The concerto he played, Mozart’s No. 20 in D minor, was appropriate to his musical personality. He’s a patrician, a musician of strength but also subtlety, a pianist who prefers music as art to the piano as a vehicle for showboating.

His aristocratic performance, with Leonard Slatkin conducting the Fort Worth Symphony Orchestra, was full of subtlety, of understated drama in the great opening movement, strikingly dramatic in the abrupt change of atmosphere in the slow movement, and concluding with a joyous final movement.

I’m told that the cadenzas in the first and third movements were by Mndoyants himself. If so, that should score points with the judges.

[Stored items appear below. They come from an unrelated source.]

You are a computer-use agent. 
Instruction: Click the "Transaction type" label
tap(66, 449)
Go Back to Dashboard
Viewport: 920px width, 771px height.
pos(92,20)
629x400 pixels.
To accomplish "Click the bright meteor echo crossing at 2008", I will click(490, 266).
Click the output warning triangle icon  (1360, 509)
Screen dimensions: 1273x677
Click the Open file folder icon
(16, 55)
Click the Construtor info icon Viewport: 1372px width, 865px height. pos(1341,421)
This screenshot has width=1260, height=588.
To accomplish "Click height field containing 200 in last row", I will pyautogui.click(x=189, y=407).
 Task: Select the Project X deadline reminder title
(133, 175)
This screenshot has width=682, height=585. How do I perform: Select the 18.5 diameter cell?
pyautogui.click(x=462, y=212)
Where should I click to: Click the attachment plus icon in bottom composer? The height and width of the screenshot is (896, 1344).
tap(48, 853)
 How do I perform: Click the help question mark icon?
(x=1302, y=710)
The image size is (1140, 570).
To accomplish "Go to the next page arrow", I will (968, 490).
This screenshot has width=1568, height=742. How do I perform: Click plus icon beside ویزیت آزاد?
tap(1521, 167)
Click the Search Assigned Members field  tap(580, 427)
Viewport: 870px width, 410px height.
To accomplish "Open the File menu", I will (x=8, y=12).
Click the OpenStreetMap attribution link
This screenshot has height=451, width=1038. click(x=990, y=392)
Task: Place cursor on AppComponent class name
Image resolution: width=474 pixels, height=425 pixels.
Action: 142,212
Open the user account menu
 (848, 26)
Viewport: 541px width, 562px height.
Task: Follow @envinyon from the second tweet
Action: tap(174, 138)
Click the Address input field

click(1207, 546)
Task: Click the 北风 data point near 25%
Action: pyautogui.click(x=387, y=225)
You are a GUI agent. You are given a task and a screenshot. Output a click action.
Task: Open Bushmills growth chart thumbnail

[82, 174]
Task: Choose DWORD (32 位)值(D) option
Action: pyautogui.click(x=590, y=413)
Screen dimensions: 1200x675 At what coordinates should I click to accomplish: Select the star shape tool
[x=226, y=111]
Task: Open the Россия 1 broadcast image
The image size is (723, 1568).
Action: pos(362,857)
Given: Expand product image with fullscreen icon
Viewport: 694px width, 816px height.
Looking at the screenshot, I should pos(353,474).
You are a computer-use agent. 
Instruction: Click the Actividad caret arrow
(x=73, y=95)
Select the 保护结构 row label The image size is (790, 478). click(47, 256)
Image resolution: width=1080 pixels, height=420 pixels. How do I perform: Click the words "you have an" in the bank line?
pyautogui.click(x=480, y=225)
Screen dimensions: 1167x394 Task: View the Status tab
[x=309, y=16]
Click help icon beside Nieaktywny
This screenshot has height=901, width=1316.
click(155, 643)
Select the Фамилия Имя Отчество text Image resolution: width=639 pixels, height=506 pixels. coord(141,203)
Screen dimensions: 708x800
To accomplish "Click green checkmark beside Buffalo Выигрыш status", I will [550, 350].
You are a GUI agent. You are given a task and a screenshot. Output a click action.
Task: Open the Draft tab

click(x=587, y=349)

The cadenzas, although generally appropriate to Mozart’s style, wandered into some harmonic territory that the master wouldn’t have. But such displays of individuality are what cadenzas are for.

Mndoyants was exceptional all the way through the competition. His first preliminary recital was striking, with a dramatic and then ethereal performance of Beethoven’s Sonata No. 32 in C minor — not a work often heard in piano competitions but one that’s a sure test of musical skill and taste.

Other highlights were a playful Haydn Sonata in G, a magnificent Pictures at an Exhibition and a potent Brahms Piano Quintet, the competition’s best of that work. At no point did he seem to be slipping.

Fei-Fei Dong made a better impression with Beethoven’s Piano Concerto No. 4 than she had earlier with Rachmaninoff’s Piano Concerto No. 3. The Beethoven is less a work for muscular showboating, and Dong gave a nicely lyrical performance highlighted by marvelous interplay between the aggressive orchestra and the gentle piano in the slow movement.

Earlier, Dong had been inconsistent. Her programming was generally interesting, with a rare and welcome sonata by Clementi and an also-rare work by living composer Lowell Liebermann ( Gargoyles). She had a lovely transit through the Chopin preludes. But her tepid performance of Brahms’ piano quintet and her cautious approach to the Rach Three didn’t seem competition-worthy.

Beatrice Rana, facing the daunting prospect of following Vadym Kholodenko’s Prokofiev Second, acquitted herself very well Saturday night. She has the chops to deal with this bear of a concerto, and she generated the kind of electricity that brings an audience leaping to its feet — definitely not just a Standing O.

Like Mndoyants, Rana has been a consistent performer and she’s another aristocrat of the piano. There were many highlights in her prelims and semifinals. Among them were a highly atmospheric Gaspard de la Nuit, with a haunting “Le Gibet” section and a virtuosic “Scarbo;” a spiky Out of Doors by Bartok; a beautiful set of Chopin preludes; and one of the finest Schumann quintets of the competition.